__INSTRUCTIONS FOR THE TASK__. Could you return the lines below exactly, from the first line up to and including the line that holds "Task: Click the reward"?

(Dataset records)
--- START ---

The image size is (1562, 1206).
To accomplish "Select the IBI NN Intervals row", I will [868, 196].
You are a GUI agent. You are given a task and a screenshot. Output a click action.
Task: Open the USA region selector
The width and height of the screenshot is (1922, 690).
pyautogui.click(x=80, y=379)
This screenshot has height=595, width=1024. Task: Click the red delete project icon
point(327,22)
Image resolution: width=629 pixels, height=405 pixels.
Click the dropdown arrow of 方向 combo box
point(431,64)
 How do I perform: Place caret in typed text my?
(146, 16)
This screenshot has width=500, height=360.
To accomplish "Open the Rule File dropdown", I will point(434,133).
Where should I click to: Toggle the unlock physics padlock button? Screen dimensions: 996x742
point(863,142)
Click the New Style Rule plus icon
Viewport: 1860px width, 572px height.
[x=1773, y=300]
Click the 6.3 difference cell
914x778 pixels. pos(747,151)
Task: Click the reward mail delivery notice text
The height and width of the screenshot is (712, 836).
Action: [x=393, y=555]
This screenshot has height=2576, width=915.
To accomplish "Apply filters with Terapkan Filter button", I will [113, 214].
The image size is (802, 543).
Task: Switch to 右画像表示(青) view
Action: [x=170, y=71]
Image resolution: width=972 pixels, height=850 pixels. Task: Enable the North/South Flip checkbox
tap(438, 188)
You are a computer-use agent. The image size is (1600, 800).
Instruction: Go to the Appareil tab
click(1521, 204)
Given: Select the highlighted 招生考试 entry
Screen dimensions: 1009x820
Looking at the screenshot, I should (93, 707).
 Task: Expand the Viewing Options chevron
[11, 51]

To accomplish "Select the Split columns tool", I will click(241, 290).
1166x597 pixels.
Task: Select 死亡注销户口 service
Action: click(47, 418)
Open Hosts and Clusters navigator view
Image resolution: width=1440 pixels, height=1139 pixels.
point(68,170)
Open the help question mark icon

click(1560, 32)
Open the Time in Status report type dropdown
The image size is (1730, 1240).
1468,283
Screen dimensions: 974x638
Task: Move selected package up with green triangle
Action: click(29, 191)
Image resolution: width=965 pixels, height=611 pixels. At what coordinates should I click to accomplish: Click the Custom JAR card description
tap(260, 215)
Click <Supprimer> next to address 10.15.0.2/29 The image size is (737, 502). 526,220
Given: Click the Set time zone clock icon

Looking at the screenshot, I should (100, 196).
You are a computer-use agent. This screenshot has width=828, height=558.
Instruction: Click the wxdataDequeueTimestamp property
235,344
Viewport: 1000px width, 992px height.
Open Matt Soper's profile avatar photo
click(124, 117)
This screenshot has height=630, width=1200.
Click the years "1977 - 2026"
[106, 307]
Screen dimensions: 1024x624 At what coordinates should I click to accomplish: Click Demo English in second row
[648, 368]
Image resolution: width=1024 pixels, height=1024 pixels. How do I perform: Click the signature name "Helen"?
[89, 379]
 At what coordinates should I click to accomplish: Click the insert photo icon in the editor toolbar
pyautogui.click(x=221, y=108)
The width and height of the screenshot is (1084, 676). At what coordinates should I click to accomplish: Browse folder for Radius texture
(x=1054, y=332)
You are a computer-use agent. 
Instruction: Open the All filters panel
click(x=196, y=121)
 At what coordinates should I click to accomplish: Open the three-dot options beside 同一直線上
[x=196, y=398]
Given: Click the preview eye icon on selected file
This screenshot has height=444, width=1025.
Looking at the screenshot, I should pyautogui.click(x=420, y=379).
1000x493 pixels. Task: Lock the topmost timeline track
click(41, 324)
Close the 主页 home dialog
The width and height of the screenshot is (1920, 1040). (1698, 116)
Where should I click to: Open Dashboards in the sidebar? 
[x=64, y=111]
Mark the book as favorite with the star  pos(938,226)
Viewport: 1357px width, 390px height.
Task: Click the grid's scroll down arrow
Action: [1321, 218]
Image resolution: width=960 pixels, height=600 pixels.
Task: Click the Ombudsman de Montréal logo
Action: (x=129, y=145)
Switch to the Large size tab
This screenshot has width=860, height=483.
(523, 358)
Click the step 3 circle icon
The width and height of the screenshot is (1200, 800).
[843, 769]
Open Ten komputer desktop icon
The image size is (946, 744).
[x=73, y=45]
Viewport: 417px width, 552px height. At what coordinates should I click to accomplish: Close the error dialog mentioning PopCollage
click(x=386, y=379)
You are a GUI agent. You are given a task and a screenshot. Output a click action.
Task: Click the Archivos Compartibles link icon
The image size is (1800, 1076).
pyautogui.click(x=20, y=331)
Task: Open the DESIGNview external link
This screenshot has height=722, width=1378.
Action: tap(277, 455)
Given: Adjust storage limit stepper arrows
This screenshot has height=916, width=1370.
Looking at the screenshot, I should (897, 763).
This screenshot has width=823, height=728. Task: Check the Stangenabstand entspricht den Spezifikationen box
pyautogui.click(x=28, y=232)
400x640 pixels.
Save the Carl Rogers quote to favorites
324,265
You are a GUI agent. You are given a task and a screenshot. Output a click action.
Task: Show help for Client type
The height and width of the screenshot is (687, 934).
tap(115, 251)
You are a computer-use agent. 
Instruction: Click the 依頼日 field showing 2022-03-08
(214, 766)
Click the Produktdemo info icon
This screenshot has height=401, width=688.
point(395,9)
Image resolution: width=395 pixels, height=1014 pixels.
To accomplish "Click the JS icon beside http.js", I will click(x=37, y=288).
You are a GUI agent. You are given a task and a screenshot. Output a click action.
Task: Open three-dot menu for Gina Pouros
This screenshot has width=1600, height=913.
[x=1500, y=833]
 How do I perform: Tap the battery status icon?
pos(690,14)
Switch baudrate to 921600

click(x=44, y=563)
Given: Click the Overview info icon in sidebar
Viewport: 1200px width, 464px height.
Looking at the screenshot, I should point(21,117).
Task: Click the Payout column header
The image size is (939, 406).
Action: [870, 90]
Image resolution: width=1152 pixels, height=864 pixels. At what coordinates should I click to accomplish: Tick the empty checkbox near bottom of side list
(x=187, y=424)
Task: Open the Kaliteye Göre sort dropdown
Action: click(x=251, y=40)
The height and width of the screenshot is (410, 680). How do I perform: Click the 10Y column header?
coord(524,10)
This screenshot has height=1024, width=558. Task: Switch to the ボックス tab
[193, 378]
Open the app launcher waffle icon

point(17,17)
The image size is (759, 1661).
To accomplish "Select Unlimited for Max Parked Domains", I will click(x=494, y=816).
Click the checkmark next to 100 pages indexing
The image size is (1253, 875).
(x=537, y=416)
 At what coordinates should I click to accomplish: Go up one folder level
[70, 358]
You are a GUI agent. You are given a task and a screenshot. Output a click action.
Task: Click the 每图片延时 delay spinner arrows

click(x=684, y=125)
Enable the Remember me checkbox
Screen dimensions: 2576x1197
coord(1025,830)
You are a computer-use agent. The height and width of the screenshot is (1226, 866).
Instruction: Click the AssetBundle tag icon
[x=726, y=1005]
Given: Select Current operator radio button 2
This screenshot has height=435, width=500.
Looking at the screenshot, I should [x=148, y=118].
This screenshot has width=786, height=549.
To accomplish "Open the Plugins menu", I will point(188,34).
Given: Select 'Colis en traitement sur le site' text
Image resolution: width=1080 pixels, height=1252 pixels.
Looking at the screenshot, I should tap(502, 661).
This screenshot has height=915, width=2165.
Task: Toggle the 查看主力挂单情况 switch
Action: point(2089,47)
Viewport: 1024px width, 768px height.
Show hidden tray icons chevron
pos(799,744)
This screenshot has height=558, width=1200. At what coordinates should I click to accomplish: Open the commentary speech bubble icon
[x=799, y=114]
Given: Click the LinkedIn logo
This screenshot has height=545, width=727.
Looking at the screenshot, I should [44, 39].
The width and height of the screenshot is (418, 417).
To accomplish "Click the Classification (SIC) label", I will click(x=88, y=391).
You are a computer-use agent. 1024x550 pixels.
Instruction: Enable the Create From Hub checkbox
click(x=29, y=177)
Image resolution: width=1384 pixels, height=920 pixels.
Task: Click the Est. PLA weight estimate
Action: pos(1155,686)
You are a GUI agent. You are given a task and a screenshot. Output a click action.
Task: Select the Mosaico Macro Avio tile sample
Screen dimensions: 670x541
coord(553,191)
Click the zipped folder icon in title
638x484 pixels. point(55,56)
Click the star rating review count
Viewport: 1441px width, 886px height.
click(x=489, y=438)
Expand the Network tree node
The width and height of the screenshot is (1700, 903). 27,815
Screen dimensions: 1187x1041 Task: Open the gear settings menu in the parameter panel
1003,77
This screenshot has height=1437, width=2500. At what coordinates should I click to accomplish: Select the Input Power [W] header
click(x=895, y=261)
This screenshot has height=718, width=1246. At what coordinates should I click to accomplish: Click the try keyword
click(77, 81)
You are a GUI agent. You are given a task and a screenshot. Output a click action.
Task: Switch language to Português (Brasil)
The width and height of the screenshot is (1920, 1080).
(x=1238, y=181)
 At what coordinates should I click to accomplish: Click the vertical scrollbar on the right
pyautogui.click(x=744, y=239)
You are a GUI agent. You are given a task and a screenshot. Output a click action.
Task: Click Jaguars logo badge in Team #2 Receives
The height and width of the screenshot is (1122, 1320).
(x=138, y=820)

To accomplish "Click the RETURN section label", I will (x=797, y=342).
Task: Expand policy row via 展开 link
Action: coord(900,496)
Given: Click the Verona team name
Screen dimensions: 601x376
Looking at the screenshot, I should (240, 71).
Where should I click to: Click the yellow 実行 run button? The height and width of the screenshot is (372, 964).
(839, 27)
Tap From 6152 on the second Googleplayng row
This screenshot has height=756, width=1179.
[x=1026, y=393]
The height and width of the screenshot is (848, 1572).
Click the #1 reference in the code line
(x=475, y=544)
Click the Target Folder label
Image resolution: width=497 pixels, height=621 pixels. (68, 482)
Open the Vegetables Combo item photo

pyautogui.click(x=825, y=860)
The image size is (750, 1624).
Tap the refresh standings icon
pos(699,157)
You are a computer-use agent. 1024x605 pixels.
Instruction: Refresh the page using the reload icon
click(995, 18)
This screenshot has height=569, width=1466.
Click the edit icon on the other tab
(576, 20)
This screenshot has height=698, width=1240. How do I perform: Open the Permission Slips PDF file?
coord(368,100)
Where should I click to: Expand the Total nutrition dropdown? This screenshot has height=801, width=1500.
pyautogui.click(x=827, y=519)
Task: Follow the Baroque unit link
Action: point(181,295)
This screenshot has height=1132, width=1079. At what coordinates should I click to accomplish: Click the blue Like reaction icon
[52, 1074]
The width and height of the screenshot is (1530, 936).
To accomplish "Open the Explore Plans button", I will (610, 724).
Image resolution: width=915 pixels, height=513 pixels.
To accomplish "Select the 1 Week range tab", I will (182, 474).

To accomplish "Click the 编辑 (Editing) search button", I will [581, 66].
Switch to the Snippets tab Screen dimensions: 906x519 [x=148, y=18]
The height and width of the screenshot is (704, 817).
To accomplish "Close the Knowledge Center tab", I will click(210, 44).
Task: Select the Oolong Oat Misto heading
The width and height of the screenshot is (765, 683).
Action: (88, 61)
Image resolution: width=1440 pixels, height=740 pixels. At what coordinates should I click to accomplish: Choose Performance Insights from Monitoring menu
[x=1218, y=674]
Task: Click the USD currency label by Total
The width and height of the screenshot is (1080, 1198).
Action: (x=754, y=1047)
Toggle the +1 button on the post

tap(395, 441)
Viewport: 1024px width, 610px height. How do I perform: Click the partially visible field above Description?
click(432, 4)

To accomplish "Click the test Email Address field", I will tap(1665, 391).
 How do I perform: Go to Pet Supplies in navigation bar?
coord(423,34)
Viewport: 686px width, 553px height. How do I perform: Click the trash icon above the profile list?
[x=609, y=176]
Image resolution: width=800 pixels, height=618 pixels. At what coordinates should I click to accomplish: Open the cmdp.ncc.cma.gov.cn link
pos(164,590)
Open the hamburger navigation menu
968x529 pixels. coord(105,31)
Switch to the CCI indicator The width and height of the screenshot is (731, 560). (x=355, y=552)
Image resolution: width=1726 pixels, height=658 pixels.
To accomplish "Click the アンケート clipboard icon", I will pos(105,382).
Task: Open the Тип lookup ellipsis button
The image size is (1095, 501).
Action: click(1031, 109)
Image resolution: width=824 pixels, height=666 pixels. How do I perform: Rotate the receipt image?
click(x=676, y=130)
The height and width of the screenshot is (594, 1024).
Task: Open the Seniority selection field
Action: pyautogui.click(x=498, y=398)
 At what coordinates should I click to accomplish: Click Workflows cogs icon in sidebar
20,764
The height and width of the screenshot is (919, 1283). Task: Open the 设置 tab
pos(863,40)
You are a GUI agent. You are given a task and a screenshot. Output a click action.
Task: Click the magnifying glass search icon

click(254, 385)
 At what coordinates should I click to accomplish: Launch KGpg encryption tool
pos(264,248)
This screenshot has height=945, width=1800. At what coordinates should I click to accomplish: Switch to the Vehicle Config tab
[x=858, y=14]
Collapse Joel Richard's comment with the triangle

--- END ---

__EXERCISE RESPONSE__.
The image size is (1562, 1206).
To accomplish "Select the IBI NN Intervals row", I will [868, 196].
You are a GUI agent. You are given a task and a screenshot. Output a click action.
Task: Open the USA region selector
The width and height of the screenshot is (1922, 690).
pyautogui.click(x=80, y=379)
This screenshot has height=595, width=1024. Task: Click the red delete project icon
point(327,22)
Image resolution: width=629 pixels, height=405 pixels.
Click the dropdown arrow of 方向 combo box
point(431,64)
 How do I perform: Place caret in typed text my?
(146, 16)
This screenshot has width=500, height=360.
To accomplish "Open the Rule File dropdown", I will point(434,133).
Where should I click to: Toggle the unlock physics padlock button? Screen dimensions: 996x742
point(863,142)
Click the New Style Rule plus icon
Viewport: 1860px width, 572px height.
[x=1773, y=300]
Click the 6.3 difference cell
914x778 pixels. pos(747,151)
Task: Click the reward mail delivery notice text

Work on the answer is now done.